I tell my students all the time that they need to put in the time to develop their writing, to be able to get some distance from it, to read it like a reader, to shift out of writer-oriented mode. The key to that advice, though, is time. It takes time to create truly reader-oriented prose, and time, as Connors points out in “Rhetorical Comments” is exactly what composition teachers don’t have. When a teacher writes “elaborate” on a student draft, she is falling back on terminology that’s exclusive to her field at least in part because it saves her time, which she has precious little of. I argued above that Berlin’s use of “epistemic” saves both him and future writers in his field time and space, which I see as a good thing. When the rhetorical situation presupposes that the audience has not been inducted into the writer’s field, however, saving time is not a good thing. Unfortunately, it’s a practical thing. Because of its practicality, I would guess that a lot of teachers do see it as a good thing. If students don’t understand what comments mean, it’s their job to ask and thereby begin their induction into the field..

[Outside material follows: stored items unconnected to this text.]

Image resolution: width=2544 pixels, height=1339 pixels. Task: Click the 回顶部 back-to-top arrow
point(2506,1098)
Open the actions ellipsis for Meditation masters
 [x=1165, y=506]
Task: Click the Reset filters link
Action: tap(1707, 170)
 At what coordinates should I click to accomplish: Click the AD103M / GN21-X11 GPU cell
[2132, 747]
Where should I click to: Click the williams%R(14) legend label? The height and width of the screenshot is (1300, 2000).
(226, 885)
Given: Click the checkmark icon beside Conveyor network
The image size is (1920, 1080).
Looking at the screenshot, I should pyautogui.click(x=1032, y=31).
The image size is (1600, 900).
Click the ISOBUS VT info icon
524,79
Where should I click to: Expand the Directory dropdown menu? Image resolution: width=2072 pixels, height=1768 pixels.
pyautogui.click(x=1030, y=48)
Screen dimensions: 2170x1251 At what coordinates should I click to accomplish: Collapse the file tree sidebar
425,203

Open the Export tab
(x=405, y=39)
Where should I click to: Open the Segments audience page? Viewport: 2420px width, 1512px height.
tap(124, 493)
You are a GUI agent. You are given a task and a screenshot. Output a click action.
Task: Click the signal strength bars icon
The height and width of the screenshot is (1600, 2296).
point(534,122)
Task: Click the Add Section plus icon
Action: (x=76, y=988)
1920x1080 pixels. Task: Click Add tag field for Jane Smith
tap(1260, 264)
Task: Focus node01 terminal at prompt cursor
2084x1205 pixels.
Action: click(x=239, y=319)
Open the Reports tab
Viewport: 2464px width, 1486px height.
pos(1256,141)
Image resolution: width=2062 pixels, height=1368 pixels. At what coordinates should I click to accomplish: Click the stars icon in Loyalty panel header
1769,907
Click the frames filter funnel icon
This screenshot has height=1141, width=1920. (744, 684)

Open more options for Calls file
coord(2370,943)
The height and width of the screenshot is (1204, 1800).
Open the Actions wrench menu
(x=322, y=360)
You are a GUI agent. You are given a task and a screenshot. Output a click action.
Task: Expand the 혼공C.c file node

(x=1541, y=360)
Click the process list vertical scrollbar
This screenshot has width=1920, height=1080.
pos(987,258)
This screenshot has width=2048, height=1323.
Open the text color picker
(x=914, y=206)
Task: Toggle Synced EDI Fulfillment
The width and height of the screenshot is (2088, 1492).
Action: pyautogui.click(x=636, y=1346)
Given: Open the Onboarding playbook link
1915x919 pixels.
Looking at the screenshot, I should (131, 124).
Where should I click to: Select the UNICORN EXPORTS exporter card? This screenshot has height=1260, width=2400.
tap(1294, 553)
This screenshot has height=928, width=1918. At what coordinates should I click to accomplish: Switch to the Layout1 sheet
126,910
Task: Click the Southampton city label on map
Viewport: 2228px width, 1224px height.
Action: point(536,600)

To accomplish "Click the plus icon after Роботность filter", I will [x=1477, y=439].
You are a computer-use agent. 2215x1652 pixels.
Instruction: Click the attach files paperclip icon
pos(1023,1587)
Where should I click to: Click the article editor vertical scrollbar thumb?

Practicality, as Connors points out in “Mechanical Correctness,” has shaped composition teaching for decades. Editing student papers may not help students become better writers but, man, it’s quick. In his discussion of different grammars, Hartwell doesn’t explicitly focus on this question of practicality. I’d argue that much of his piece is about practicality, however, in that he spends much of the article explaining how the various grammars that people teach don’t teach much of anything at all. Teaching grammar because it suits your theory of language and literacy without checking to see if students are learning anything useful is a pie-in-the-sky endeavor. There’s nothing practical about wheel-spinning in the classroom: lots of time, money, and effort goes to waste. So now we’re dealing with practicality in two places—what we teach and what we evaluate. What I take away from Connors and Hartwell is that while teaching and evaluating grammar may seem practical, they’re really not..

That leaves us with Butler, the most theoretical piece. I think my mother would not enjoy it. I’m not entirely convinced that a renewed study of style would be the bee’s knees, but I think that has to do with my lack of exposure to the “full range of stylistic—and thus analytical—options that would allow a more complete understanding of textual objects” (Butler 22). When I think of style-focused rhetorics, I think of Ramus and the general move in the Middle Ages to reduce rhetoric to questions of style. The examples of stylistic analysis that Butler provides don’t clarify much for me. I see the analysis happening, but I don’t see how it’s contributing so greatly to my understanding of the piece of writing being analyzed. My mind is still open though. As a writer, I find myself yoking together invention and style in my process every time I turn to wordplay as motivation to just get the next sentence down on paper. Much of that wordplay gets cut out by a final draft, however, so I’m not sure how much of it is left to analyze.